[PASSAGE PROVIDED]

Tina Castillo counts herself among this cohort. Triple-vaxxed and exhausted by pandemic restrictions, the 31-year-old remembers beach trips with friends, secluded Airbnb stays, and nights out at rooftop bars in the summer of 2021. “It was fun, but it’s nothing like what I’m doing this summer,” she told me. Her job is sending her to Germany in the spring, and her friends are planning a June trip to London to see Elton John perform in Hyde Park. She knows she’ll have to be more extroverted to make new friends in a new country, and is planning on starting with outdoor lunches before venturing into German nightlife.

She also remembers the confusion of December 2021. As government officials were talking about the possibility of a new coronavirus surge and news reports were tossing out word of a new variant, she wondered if the virus that cut short her summer hopes would spoil her holiday trip to Costa Rica. Castillo had planned to ring in the New Year abroad—she hadn’t traveled internationally since the pandemic began and had assembled an itinerary while there was still hope that the pandemic would end by Independence Day. Then, just about everyone seemed to get COVID.

[WORK INSTRUCTIONS] Reproduce the full passage on Tina Castillo's pandemic-era travel, word for word. The stored items are separate material, apart from the passage.

[Stored items]
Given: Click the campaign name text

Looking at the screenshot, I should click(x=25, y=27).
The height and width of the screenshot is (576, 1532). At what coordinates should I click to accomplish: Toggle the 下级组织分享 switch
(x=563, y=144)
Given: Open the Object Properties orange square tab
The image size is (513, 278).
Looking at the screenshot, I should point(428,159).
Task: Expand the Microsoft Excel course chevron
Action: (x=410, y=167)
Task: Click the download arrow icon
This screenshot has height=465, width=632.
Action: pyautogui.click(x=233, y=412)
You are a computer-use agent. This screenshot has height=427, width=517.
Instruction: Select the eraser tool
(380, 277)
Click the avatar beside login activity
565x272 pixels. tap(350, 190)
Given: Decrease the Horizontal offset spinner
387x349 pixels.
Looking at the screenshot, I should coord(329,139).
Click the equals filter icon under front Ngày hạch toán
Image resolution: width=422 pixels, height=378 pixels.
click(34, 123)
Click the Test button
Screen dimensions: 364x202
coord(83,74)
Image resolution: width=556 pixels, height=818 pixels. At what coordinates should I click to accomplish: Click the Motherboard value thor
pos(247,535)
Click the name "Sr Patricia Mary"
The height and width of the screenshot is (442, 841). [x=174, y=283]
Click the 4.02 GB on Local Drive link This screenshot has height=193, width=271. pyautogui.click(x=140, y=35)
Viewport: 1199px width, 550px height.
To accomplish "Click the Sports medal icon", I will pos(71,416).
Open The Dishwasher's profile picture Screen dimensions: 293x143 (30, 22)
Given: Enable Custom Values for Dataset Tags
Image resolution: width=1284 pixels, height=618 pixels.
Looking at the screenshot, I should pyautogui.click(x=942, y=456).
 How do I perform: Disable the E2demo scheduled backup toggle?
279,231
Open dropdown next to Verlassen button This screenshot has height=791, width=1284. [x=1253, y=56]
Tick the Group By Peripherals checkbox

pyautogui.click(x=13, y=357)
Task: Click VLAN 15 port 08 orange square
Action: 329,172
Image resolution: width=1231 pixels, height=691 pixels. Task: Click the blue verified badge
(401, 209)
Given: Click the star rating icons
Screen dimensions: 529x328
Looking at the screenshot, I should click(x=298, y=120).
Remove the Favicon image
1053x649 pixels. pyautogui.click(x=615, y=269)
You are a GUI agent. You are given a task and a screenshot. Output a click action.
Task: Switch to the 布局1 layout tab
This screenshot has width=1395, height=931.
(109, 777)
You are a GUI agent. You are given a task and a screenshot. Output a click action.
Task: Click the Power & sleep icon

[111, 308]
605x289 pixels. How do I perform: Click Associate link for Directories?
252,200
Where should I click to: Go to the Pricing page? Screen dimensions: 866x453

[EXPECTED ANSWER]
Tina Castillo counts herself among this cohort. Triple-vaxxed and exhausted by pandemic restrictions, the 31-year-old remembers beach trips with friends, secluded Airbnb stays, and nights out at rooftop bars in the summer of 2021. “It was fun, but it’s nothing like what I’m doing this summer,” she told me. Her job is sending her to Germany in the spring, and her friends are planning a June trip to London to see Elton John perform in Hyde Park. She knows she’ll have to be more extroverted to make new friends in a new country, and is planning on starting with outdoor lunches before venturing into German nightlife.

She also remembers the confusion of December 2021. As government officials were talking about the possibility of a new coronavirus surge and news reports were tossing out word of a new variant, she wondered if the virus that cut short her summer hopes would spoil her holiday trip to Costa Rica. Castillo had planned to ring in the New Year abroad—she hadn’t traveled internationally since the pandemic began and had assembled an itinerary while there was still hope that the pandemic would end by Independence Day. Then, just about everyone seemed to get COVID.